For the last 35 weeks I have been experiencing all sorts of new and wonderful and bizarre and terrifying realities. Whether it is extreme nausea and throwing up in the most unusual places (like outside every car I rode in from October to December), feeling the baby do a somersault for the first time (it seriously feels like your stomach turns inside out), watching traumatizing birth movies (Alastair has been frequently saying “I can never unsee that”), or truly being amazed by blurry grey pictures of baby on an ultrasound screen, I cannot deny that every day I am deeply aware there is something miraculous happening.

Do you know how many things can go wrong in conception, pregnancy, birth and life?

I have become inundated with these realities. Every book I read, every app update, and in every prenatal class they tell you all the risks and warning signs and possible complications and all the terrible things that can happen to either your baby or you. While I understand these are said to be helpful and usually preventative, I can often get overwhelmed and worried, stuck double checking everything I have done and continue to do. 

The first trimester I was so worried about miscarriages. They happen in about 20% of first time pregnancies so I watched what I ate (when I could actually eat), tried to sleep more, changed the way I exercised, monitored my body temperature, etc. It was definitely a full time job, at least in my head. There were so many things that could hurt the little baby I just started believing it is simply a miracle that any human being made it past the first stages of development as a fetus. 

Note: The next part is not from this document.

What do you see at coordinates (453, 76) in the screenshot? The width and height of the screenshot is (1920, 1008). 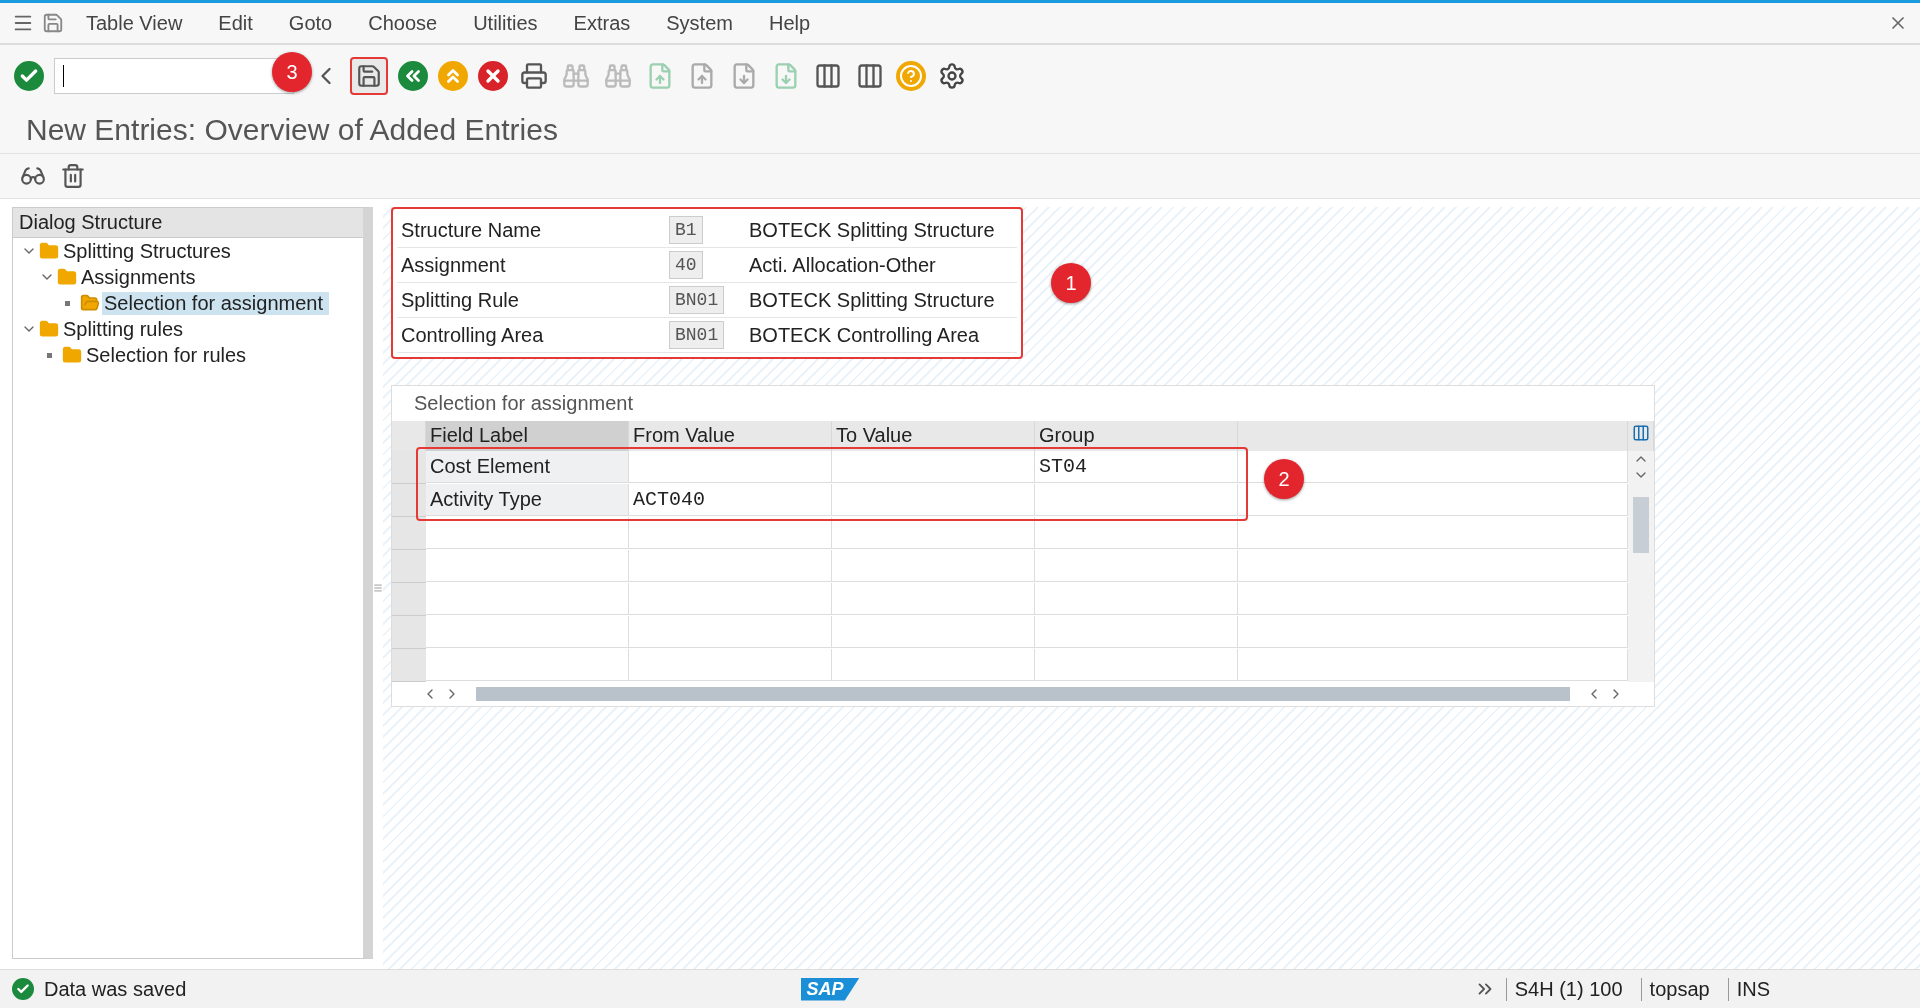 I see `exit-icon` at bounding box center [453, 76].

And that is how it continued. 

The more dangers and risks and “do not do that’s” that accumulated I was amazed anyone survived living in a womb. Seriously there must be some mathematical way to prove that babies surviving pregnancy risks and worries is a statistical anomaly. And not only surviving, but more often than not coming out generally healthy and whole!

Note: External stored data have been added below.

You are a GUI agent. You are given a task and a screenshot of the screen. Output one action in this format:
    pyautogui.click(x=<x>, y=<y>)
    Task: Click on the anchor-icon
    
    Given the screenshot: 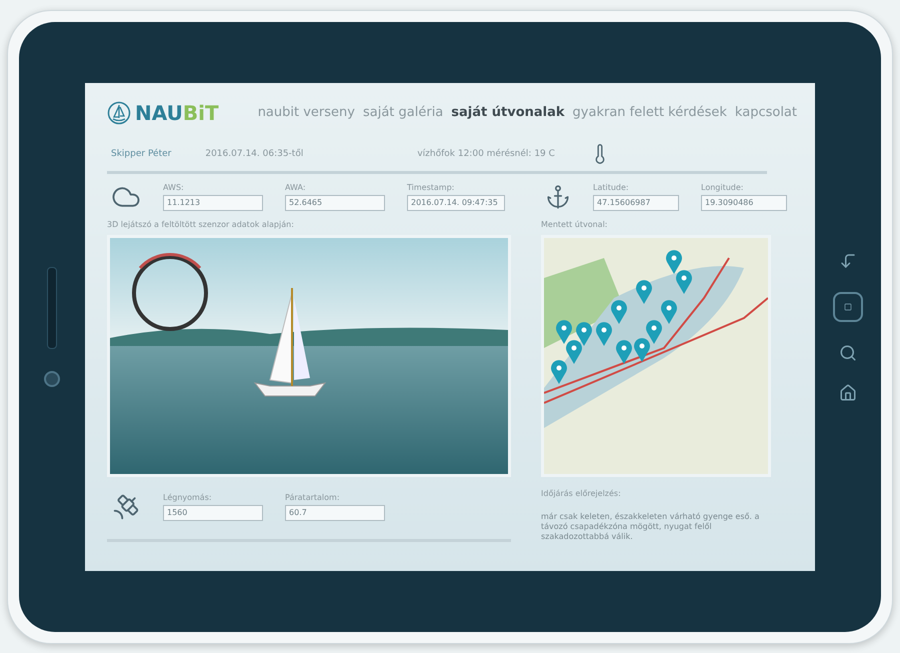 What is the action you would take?
    pyautogui.click(x=558, y=197)
    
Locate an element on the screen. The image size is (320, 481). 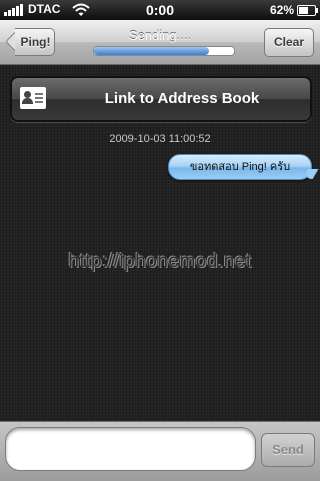
compose-bar: Send is located at coordinates (160, 451).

So this has been a weird season of recognizing miracles in what I think many people accept as a norm. I mean look at humanity, the sheer size of the world’s population, and it can be easy to take babies being formed in the womb for granted. I cannot imagine moving on from this process and not thinking that everyone of us is a miracle. I cannot move on from this and not see God in every action of conceiving, growing and birthing new life. It is miraculous, against all odds, statistically outrageous, supernatural, that there are so many people in this world and across all time!

The words of the Psalmist ring in my ears, “For you formed my inward parts; you knitted me together in my mother’s womb” (Ps. 139:13).

It seems like every day and every moment in pregnancy something could go wrong. Each second genes and cells and nerves and organs are developing. And they are being developed inside me — a woman who often exhausts herself, eats unhealthily, trips on cracks in the sidewalk because she’s too busy using Pintrest, forgets what baby needs, and the list goes on. And all this development, happening in spite of my imperfections, is also happening in a world where there is pollution, radiation, violence, accidents, and downright evil. It is seriously mind boggling that any of us make it through in one piece.

And as you know, these dangers, risks, and snares do not stop once we have been born. Daily there are a million little things that could unravel at any second resulting in calamity or tragedy. I cannot help but see there is some supernatural element in our world that suspends us, maintains order, and allows us to go about our day not constantly looking over our shoulder. There is some goodness that shapes our day to day lives that we do not deserve. There is some grace that sustains us. 

And I dare to say we all take it for granted. We somehow forget that the every cell in our bodies, every atom in all of matter, is held together and fixed in some way that is unexplainable. We come to expect that life should get off unhitched, daily blind to the chaos that could happen if the machines around us, our DNA or atoms in the universe started to go haywire. We miss the fact that something, or someone, is keeping up the status quo. 

Since I have been pregnant I have been left asking myself, “How can we not see God at work in these things? How can we not see that every one of us is a miracle and each day a gift? How can we so easily disregard his great mercy and grace to set this world up for us with natural order and protection from chaos?”

All this to say, please do not take your life, others around you, or your every breath for granted. There is something, or I should say Someone, who “has the whole world in his hands.” Such a simple, child-like thought with incredibly deep theological truth.